* _EXERCISE INSTRUCTIONS_: What you return must match the records word for word, except that pictures are dropped.

== == ==

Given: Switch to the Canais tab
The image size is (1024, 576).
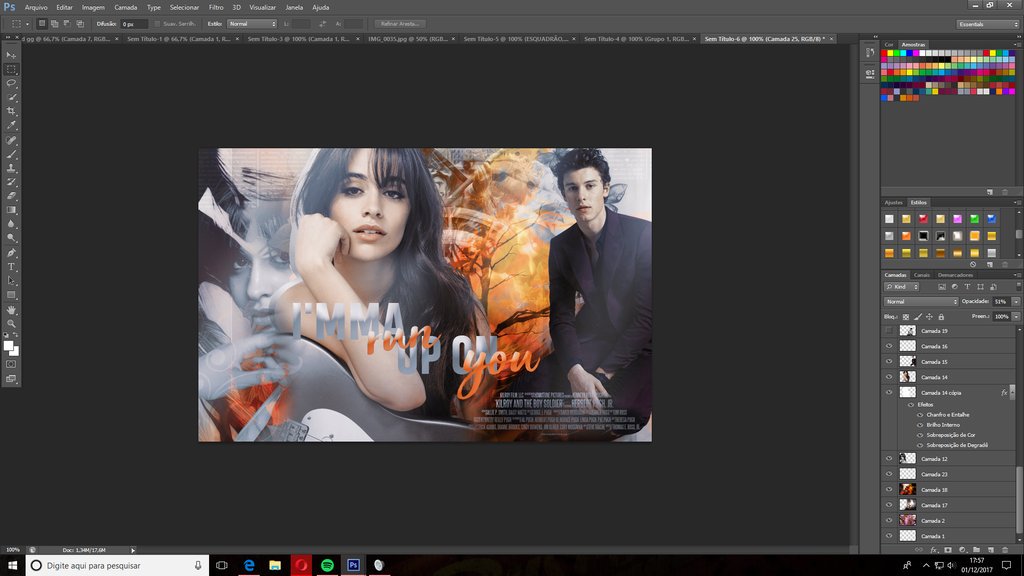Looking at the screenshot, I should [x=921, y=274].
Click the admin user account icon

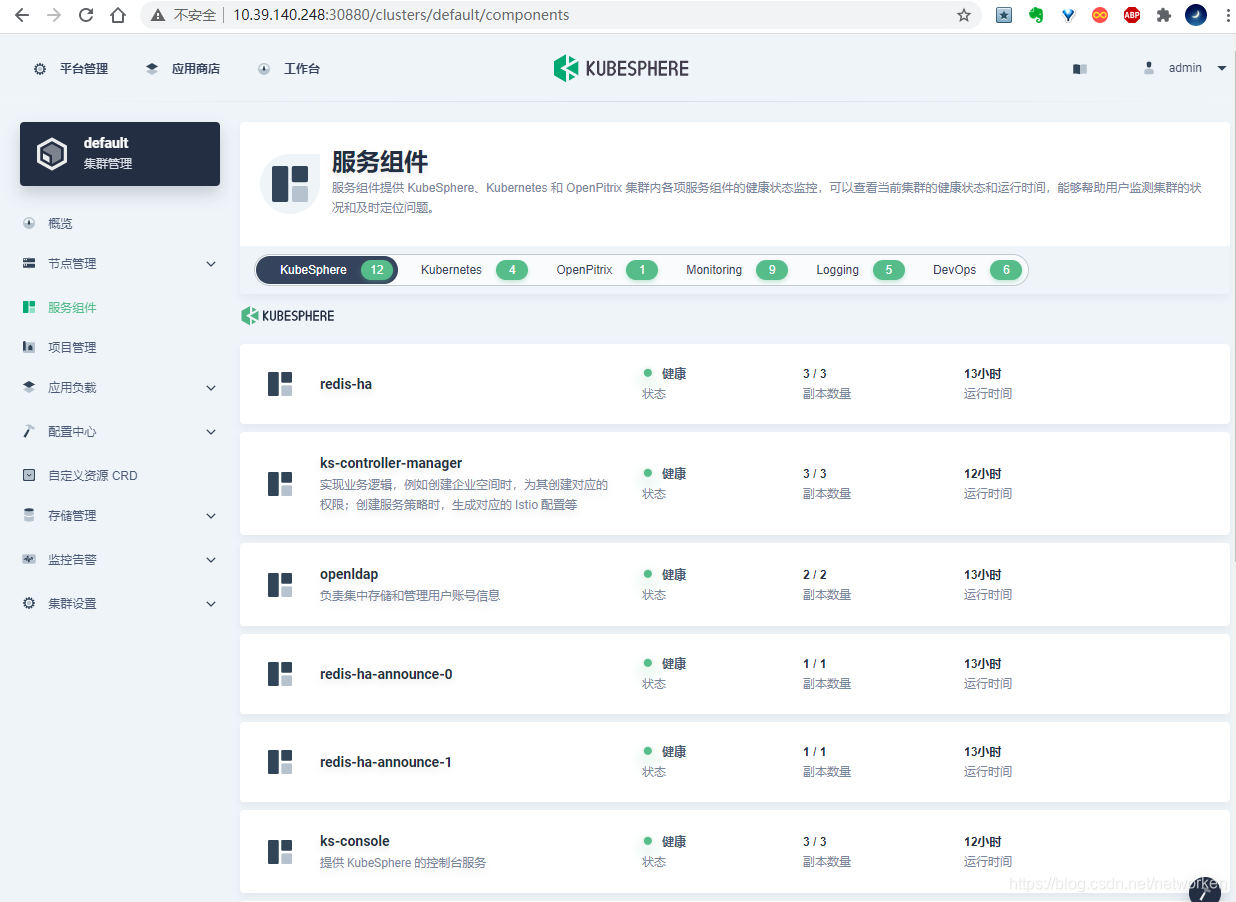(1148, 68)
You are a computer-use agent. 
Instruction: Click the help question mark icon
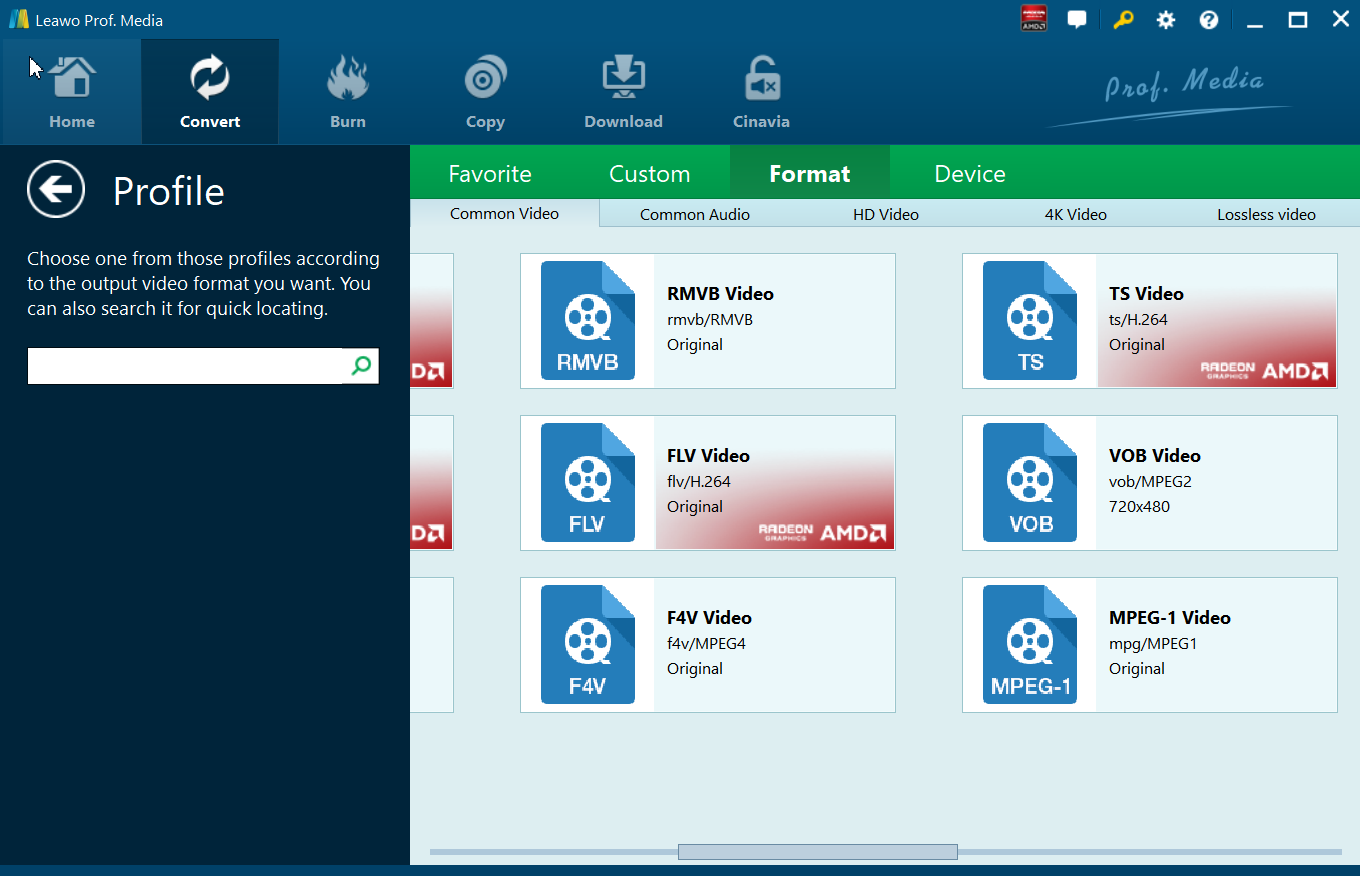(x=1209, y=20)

== == ==

* _TASK RESPONSE_:
Given: Switch to the Canais tab
The image size is (1024, 576).
Looking at the screenshot, I should [x=921, y=274].
Click the admin user account icon

(1148, 68)
You are a computer-use agent. 
Instruction: Click the help question mark icon
(x=1209, y=20)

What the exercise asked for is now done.